§ **Texto dado**:
En contraste con nuestras débiles oraciones, la oración de nuestro Señor no muestra debilidad, porque es consciente del poder que le ha sido dado. Qué gracia saber que él es Señor en el cielo, teniendo poder no solo para satisfacer nuestras necesidades en las cosas secundarias –comida, vestido y techo– sino también para darnos todo lo que significa la «vida eterna»: el disfrute de una bendición que no cesará, una relación de comunión con el Padre y con el Hijo, en la santidad divina que está unida a ella.

¿Qué quería decir nuestro Señor diciendo que la «hora» había llegado? ¡Estaba hablando de esta hora como habiendo ya llegado! No pensaba solo en las horas de sufrimiento en Getsemaní y en la cruz, sino en su resurrección y en el momento en que se sentaría a la derecha del trono de gloria. ¿Por qué oraba para ser glorificado? En él nunca hubo egoísmo; su gloria traía gloria al Padre, ¡que siempre fue su único deseo!

El poder que nos da la vida eterna es el resultado de sus sufrimientos. La vida eterna no proviene de la simple creencia en la existencia de Jesús de Nazaret, o Jesús el Cristo, o incluso de Jesús el Hijo de Dios. Consiste en estar en relación con él, en tener el conocimiento vivo y vital de su Persona en mi propia alma; es aceptar a Cristo no solo como hombre, sino también como el Dios vivo que él manifestó.

No tengamos temor de hablar libremente, y a fondo, sobre estas preciosas verdades, sobre la vida eterna que poseemos. Háganos saber cómo lo obtuvimos. Este es un tema sagrado y especialmente bendito.

S. Ridout

Oh, gracia infinita, Jesús, en su amor,
¡Me dio la vida, me salvó sin retorno!
Y ahora camino gozoso hacia el cielo,
Llevado por la seguridad de la eterna felicidad.

H. Arnéra

 

«Estas cosas dijo Jesús; y alzando los ojos al cielo, dijo: Padre, la hora ha llegado; glorifica a tu Hijo, para que tu Hijo también te glorifique a ti; así como le has dado poder sobre toda carne, para que dé vida eterna a todos aquellos que le has dado» (Juan 17:1-2).

 

¿No debería esta palabra del Señor tocar nuestros corazones y llevarnos, humillados, al amor y a la adoración? Considerad las circunstancias en las que se encontraba el que dijo esto, y pensad en lo que era su intenso deseo: ser colocado en una posición tal que pudiera glorificar a su Padre, comunicándonos la vida eterna.

Mirándote, ¿puede Cristo decir que glorificó al Padre a propósito de ti y que te dio la vida eterna?

§ **Conjunto de datos**:

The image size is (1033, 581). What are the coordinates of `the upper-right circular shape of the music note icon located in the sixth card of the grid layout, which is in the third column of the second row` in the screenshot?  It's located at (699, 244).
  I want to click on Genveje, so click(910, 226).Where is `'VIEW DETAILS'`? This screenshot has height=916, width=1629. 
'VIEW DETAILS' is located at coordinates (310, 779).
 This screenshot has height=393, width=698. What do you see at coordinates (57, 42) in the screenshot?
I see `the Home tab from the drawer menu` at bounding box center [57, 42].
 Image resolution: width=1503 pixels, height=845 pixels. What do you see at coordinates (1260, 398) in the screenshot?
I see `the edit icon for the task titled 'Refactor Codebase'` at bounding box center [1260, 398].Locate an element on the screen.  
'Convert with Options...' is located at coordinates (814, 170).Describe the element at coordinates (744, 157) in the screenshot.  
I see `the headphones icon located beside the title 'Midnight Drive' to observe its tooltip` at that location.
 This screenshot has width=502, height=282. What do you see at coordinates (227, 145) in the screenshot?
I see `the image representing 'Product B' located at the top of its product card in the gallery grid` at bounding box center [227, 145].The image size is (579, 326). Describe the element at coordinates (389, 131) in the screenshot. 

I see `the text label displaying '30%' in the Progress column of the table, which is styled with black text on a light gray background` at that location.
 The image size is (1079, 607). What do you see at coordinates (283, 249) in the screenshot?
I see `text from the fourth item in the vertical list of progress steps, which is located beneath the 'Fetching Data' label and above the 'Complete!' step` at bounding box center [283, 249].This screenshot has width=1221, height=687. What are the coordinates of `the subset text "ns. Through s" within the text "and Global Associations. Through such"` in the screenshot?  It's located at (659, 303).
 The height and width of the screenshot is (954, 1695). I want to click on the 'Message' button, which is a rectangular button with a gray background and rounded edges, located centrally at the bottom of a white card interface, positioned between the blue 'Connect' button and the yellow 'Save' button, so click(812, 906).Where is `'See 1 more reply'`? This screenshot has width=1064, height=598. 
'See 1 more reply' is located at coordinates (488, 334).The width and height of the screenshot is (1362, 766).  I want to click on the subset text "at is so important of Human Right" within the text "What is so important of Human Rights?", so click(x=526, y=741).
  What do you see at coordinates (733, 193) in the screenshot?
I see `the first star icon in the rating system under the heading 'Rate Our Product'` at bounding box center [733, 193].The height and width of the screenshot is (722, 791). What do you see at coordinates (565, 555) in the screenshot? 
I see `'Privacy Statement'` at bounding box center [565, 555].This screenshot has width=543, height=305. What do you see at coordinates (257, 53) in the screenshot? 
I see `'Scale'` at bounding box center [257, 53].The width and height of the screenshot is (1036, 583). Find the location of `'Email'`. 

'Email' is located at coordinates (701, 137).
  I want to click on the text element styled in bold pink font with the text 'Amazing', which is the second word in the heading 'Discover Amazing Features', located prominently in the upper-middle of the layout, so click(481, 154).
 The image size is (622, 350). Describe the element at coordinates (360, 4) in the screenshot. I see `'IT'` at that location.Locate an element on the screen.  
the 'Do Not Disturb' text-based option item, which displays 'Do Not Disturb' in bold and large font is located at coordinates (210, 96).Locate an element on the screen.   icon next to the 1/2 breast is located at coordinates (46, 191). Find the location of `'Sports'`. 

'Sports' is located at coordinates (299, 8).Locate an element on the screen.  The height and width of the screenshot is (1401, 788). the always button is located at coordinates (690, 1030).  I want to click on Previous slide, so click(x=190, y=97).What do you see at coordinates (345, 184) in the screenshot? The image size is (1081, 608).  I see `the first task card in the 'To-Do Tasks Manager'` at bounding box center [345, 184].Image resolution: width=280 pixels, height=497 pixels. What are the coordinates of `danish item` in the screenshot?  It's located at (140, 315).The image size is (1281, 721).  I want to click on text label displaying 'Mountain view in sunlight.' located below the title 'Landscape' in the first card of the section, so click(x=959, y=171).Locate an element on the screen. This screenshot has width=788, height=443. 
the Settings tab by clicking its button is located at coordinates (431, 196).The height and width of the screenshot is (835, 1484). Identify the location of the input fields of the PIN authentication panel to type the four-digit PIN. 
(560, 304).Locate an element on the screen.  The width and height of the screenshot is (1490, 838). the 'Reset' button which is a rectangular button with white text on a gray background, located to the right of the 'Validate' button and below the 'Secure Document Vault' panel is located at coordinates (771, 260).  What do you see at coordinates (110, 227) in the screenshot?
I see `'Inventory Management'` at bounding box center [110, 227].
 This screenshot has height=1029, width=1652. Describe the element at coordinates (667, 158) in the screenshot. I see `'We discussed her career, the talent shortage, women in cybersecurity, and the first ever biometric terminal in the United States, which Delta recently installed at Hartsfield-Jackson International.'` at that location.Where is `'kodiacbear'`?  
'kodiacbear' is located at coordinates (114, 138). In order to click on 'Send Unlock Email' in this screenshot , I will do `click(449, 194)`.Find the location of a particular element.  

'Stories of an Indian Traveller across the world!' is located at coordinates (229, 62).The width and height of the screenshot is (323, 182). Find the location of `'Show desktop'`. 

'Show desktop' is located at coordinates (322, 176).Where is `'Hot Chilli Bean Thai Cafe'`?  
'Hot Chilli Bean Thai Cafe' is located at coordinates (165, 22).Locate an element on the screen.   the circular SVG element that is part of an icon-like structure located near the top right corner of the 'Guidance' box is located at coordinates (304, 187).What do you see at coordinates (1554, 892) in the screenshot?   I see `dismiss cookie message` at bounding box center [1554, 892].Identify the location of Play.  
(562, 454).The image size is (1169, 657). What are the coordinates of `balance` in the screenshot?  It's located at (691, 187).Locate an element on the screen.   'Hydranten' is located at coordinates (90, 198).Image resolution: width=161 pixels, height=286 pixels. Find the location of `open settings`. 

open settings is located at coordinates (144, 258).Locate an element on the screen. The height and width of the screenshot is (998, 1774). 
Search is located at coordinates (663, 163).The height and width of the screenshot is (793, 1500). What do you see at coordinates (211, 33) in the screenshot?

§ **Tareas del ejercicio**:
1/ Responde estas preguntas sobre el texto dado:
(a) ¿Qué tres cosas secundarias se nombran como necesidades?
(b) ¿De qué es resultado el poder que nos da la vida eterna?
(c) ¿Qué cita bíblica aparece entre paréntesis?
2/ Reproduce sin cambios el fragmento del texto dado que va desde "En contraste con" hasta "unida a ella.".

§ **Resultados del ejercicio**:
1/
(a) Comida, vestido y techo.
(b) De sus sufrimientos.
(c) Juan 17:1-2.

2/
En contraste con nuestras débiles oraciones, la oración de nuestro Señor no muestra debilidad, porque es consciente del poder que le ha sido dado. Qué gracia saber que él es Señor en el cielo, teniendo poder no solo para satisfacer nuestras necesidades en las cosas secundarias –comida, vestido y techo– sino también para darnos todo lo que significa la «vida eterna»: el disfrute de una bendición que no cesará, una relación de comunión con el Padre y con el Hijo, en la santidad divina que está unida a ella.